» **TASK ITEM**
Here are some records; return them all exactly.

» **RECORDS TO PROCESS**
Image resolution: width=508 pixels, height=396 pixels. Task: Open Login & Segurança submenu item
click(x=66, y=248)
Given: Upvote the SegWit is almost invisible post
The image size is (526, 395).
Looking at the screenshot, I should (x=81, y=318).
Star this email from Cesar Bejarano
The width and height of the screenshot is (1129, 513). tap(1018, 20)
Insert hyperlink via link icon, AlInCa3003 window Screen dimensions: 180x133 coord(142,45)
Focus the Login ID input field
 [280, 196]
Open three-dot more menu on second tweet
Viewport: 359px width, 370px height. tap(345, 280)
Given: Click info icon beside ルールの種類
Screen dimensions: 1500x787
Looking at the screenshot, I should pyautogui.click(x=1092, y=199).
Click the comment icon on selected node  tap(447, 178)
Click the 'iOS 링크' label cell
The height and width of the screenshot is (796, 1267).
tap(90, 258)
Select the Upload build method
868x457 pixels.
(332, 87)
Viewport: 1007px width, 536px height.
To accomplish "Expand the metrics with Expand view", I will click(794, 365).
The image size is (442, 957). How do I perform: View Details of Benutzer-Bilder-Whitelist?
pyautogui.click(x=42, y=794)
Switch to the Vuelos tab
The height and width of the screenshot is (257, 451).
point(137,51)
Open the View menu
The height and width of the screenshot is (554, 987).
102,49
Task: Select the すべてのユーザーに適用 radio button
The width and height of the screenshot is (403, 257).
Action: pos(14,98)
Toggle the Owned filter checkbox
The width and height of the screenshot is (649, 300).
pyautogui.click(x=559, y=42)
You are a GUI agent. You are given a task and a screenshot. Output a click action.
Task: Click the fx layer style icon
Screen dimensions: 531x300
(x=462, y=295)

» **ANSWER AREA**
Image resolution: width=508 pixels, height=396 pixels. Task: Open Login & Segurança submenu item
click(x=66, y=248)
Given: Upvote the SegWit is almost invisible post
The image size is (526, 395).
Looking at the screenshot, I should (x=81, y=318).
Star this email from Cesar Bejarano
The width and height of the screenshot is (1129, 513). tap(1018, 20)
Insert hyperlink via link icon, AlInCa3003 window Screen dimensions: 180x133 coord(142,45)
Focus the Login ID input field
 [280, 196]
Open three-dot more menu on second tweet
Viewport: 359px width, 370px height. tap(345, 280)
Given: Click info icon beside ルールの種類
Screen dimensions: 1500x787
Looking at the screenshot, I should pyautogui.click(x=1092, y=199).
Click the comment icon on selected node  tap(447, 178)
Click the 'iOS 링크' label cell
The height and width of the screenshot is (796, 1267).
tap(90, 258)
Select the Upload build method
868x457 pixels.
(332, 87)
Viewport: 1007px width, 536px height.
To accomplish "Expand the metrics with Expand view", I will click(794, 365).
The image size is (442, 957). How do I perform: View Details of Benutzer-Bilder-Whitelist?
pyautogui.click(x=42, y=794)
Switch to the Vuelos tab
The height and width of the screenshot is (257, 451).
point(137,51)
Open the View menu
The height and width of the screenshot is (554, 987).
102,49
Task: Select the すべてのユーザーに適用 radio button
The width and height of the screenshot is (403, 257).
Action: pos(14,98)
Toggle the Owned filter checkbox
The width and height of the screenshot is (649, 300).
pyautogui.click(x=559, y=42)
You are a GUI agent. You are given a task and a screenshot. Output a click action.
Task: Click the fx layer style icon
Screen dimensions: 531x300
(x=462, y=295)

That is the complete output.